11. Il résulte de ce qui précède, et sans qu'il soit besoin de se prononcer sur les autres moyens des requêtes, que les requérants sont fondés à demander l'annulation de la délibération du 11 avril 2019 du conseil communautaire de la communauté de communes du pays de Salers.

Sur les conclusions aux fins d'injonction :

12. Dans l'instance n° 1901312, M. V et autres demandent au tribunal de " rétablir les attributions de compensation à leurs montants antérieurs liés aux compétences précédemment transférées, avant le transfert de charges liées à l'assainissement, avec effet rétroactif ". Toutefois, l'annulation prononcée par le présent jugement de la délibération du 11 avril 2019 a pour effet de la faire disparaitre, à titre rétroactif, de l'ordonnancement juridique. Par suite, il n'y a pas lieu d'enjoindre à la communauté de communes de procéder à un tel rétablissement, opéré de fait par l'annulation contentieuse de cette délibération. Ces conclusions aux fins d'injonction ne peuvent donc qu'être rejetées.

Sur les frais liés au litige :

13. Les dispositions de l'article L. 761-1 du code de justice administrative font obstacle à ce qu'il soit mis à la charge des requérants, qui ne sont pas les parties perdantes dans les présentes instances, les sommes demandées par la communauté de communes du pays de Salers au titre des frais exposés et non compris dans les dépens.

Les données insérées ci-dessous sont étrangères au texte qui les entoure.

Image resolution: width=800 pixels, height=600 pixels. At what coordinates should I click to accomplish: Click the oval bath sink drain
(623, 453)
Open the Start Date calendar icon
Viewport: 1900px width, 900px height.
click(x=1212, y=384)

Il n'y a pas lieu, dans les circonstances de l'espèce, de faire droit aux conclusions présentées par les requérants sur le fondement de l'article L. 761-1 du code de justice administrative.

D E C I D E :

Article 1er : Il est donné acte du désistement de M. Y dans l'instance n°1901312.

Article 2 : La délibération du 11 avril 2019 par laquelle la communauté de communes du Pays de Salers a approuvé le montant des attributions de compensation versées aux communes à compter de l'exercice 2019 est annulée.

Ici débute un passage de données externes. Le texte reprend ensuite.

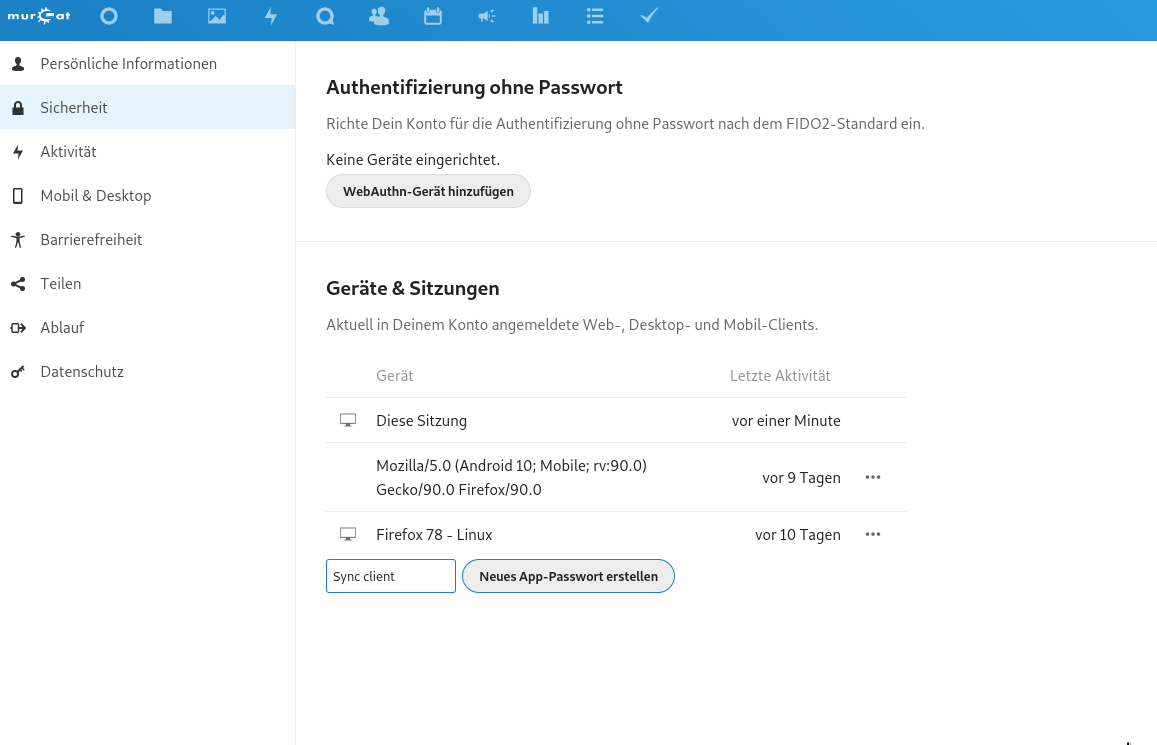Click the megaphone announcements icon
The height and width of the screenshot is (745, 1157).
point(487,16)
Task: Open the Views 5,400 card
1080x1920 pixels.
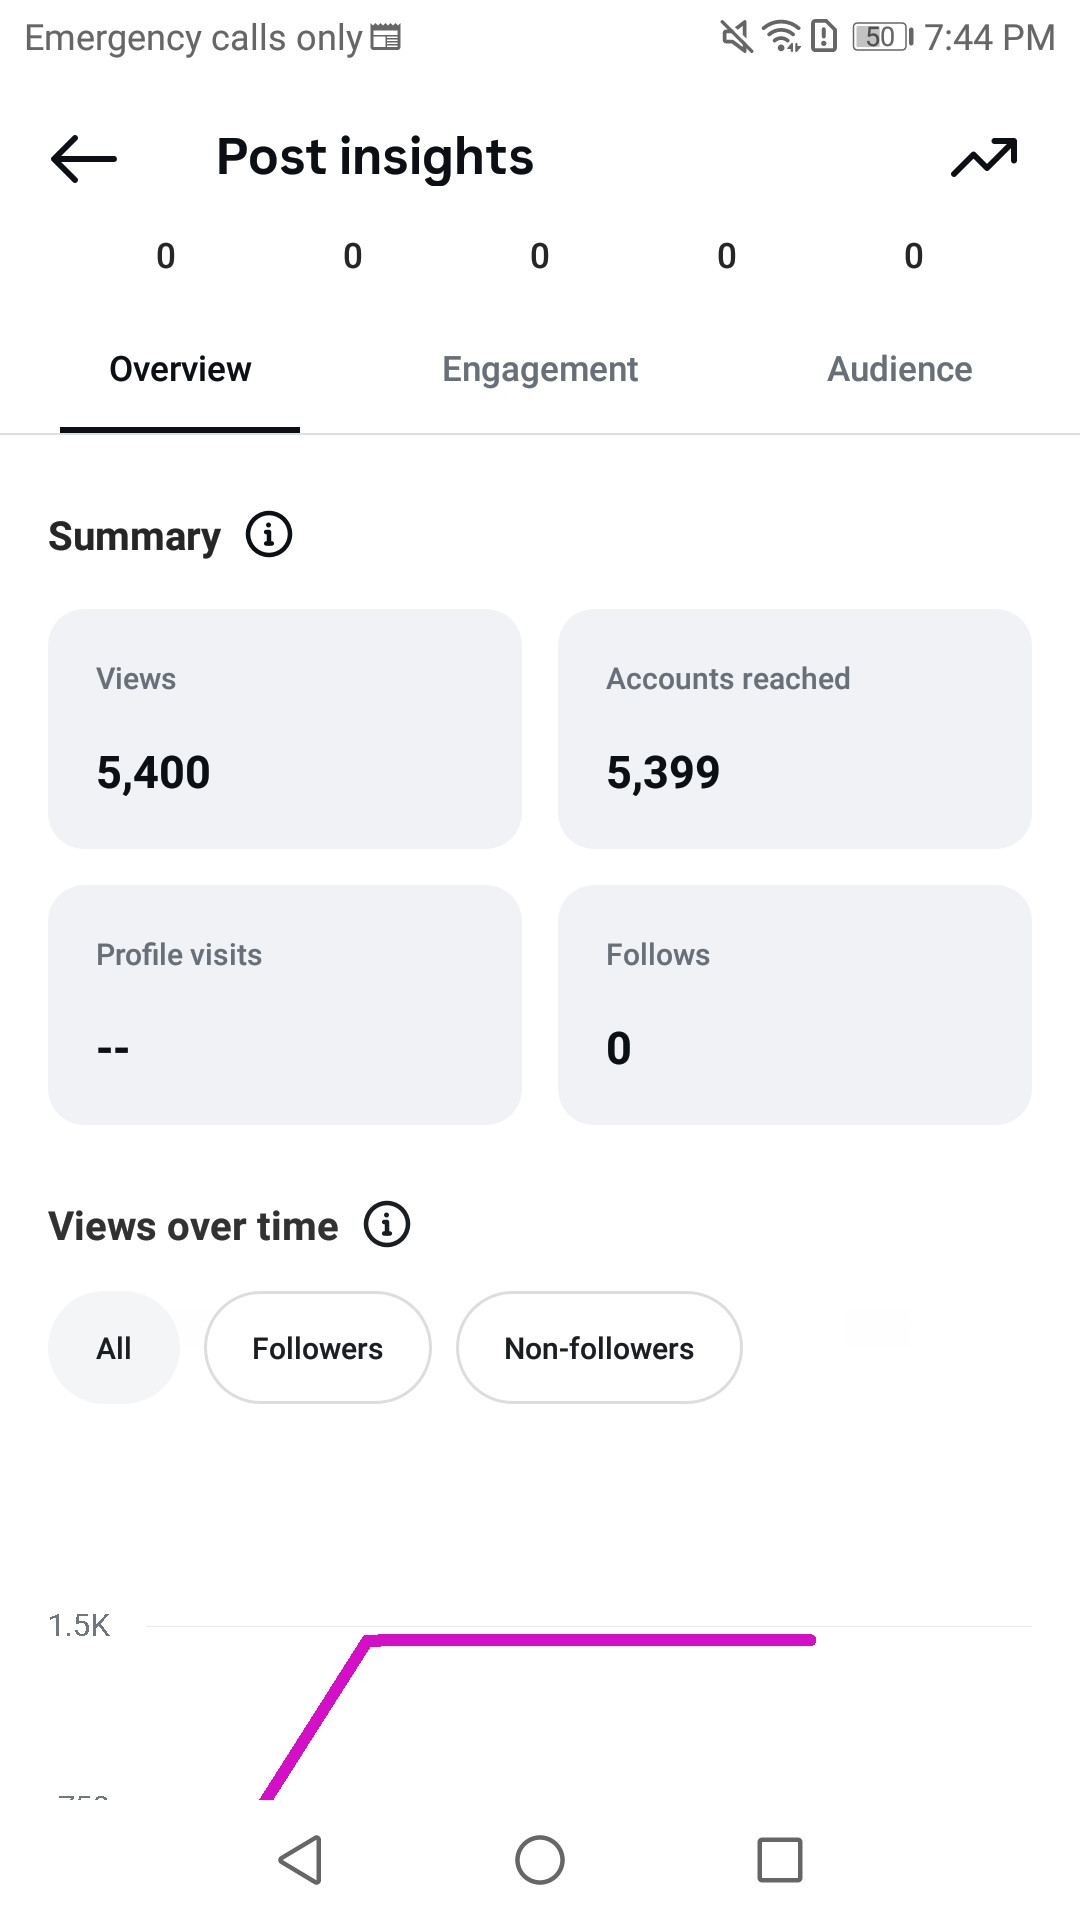Action: click(285, 729)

Article 3 : Les conclusions de la communauté de communes du pays de Salers présentées sur le fondement de l'article L. 761-1 du code de justice administrative sont rejetées.

Article 4 : Le surplus des conclusions des requêtes n°1901206, n°1901312 et n°1901322 est rejeté.

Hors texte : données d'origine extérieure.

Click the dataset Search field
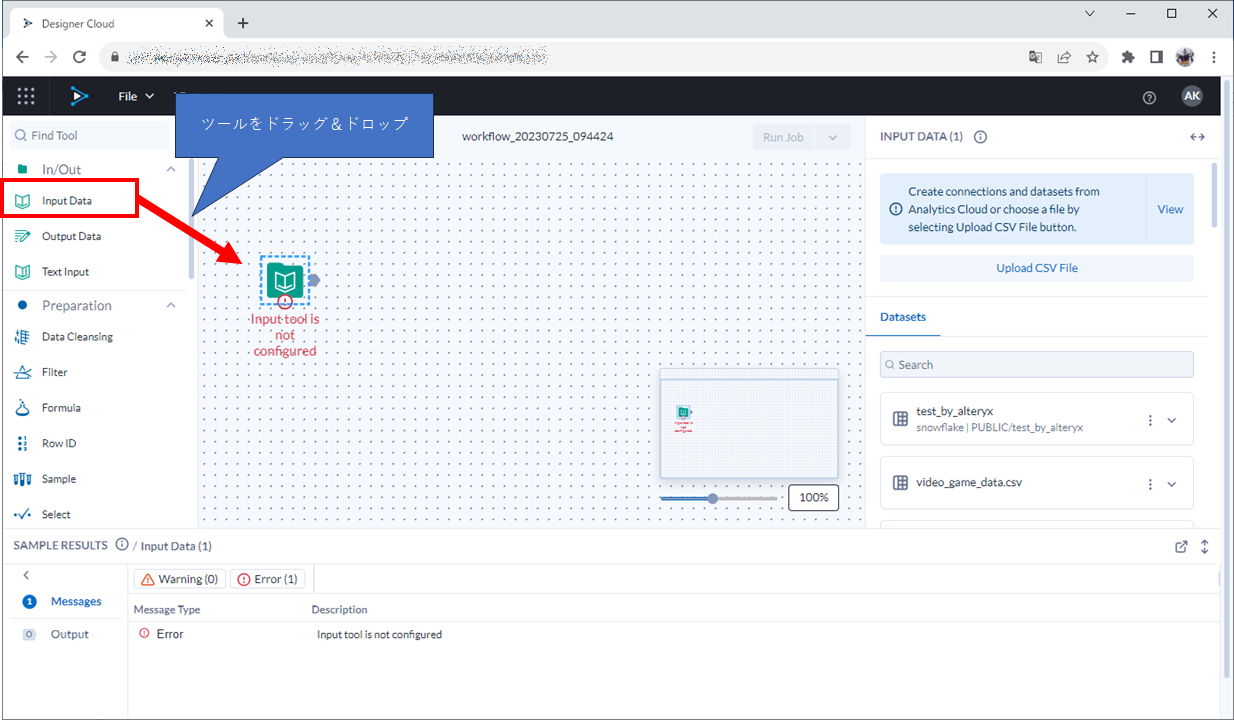This screenshot has width=1234, height=720. [x=1036, y=365]
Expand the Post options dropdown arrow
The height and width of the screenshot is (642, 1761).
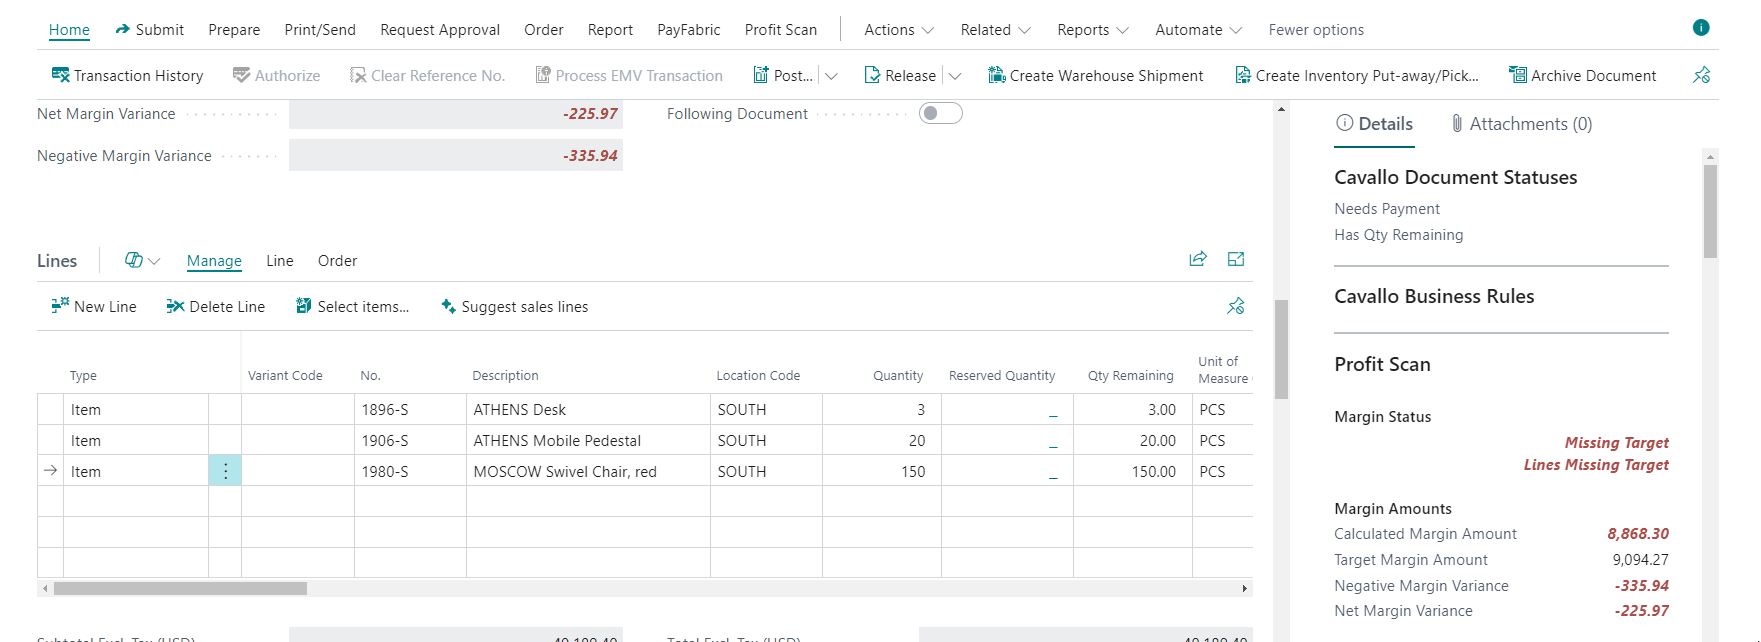pyautogui.click(x=831, y=76)
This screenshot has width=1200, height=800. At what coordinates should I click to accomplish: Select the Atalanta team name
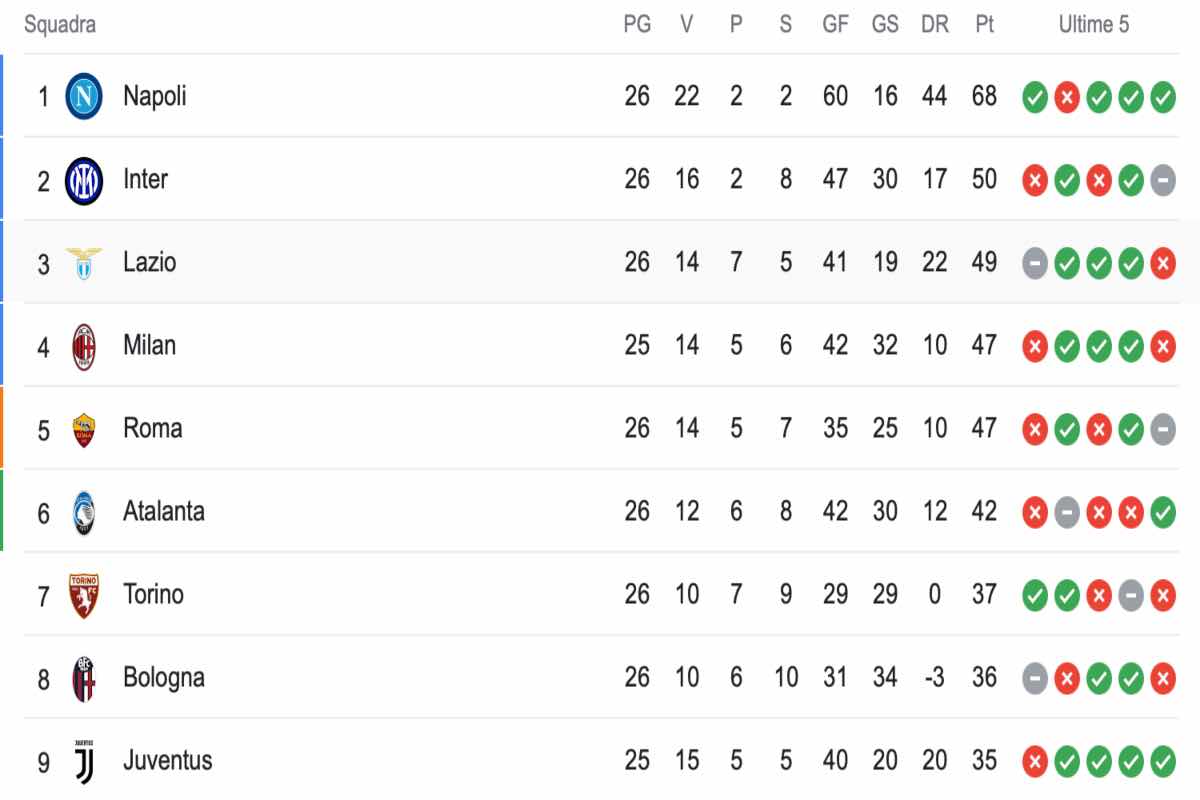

Article 5 : Le présent jugement sera notifié à Mme AA AF, représentant unique de l'ensemble des requérants dans le dossier 1901206, à M. Z V, représentant unique de l'ensemble des requérants dans le dossier n° 1901312, à la commune de Chaussenac, représentant unique de l'ensemble des requérants dans le dossier 1901322 et à la communauté de communes du pays de Salers.

Copie en sera adressée pour information au préfet du Cantal.

Délibéré après l'audience du 28 avril 2023, à laquelle siégeaient :

Mme Courret, présidente,

M. Panighel, premier conseiller,

Mme Bollon, première conseillère.

Rendu public par mise à disposition au greffe le 12 mai 2023.

Le rapporteur,

L. PANIGHEL

La présidente,

C. COURRET

La greffière,

F. LLORACH

La République mande et ordonne au préfet du Cantal en ce qui le concerne ou à tous commissaires de justice à ce requis en ce qui concerne les voies de droit commun contre les parties privées, de pourvoir à l'exécution de la présente décision.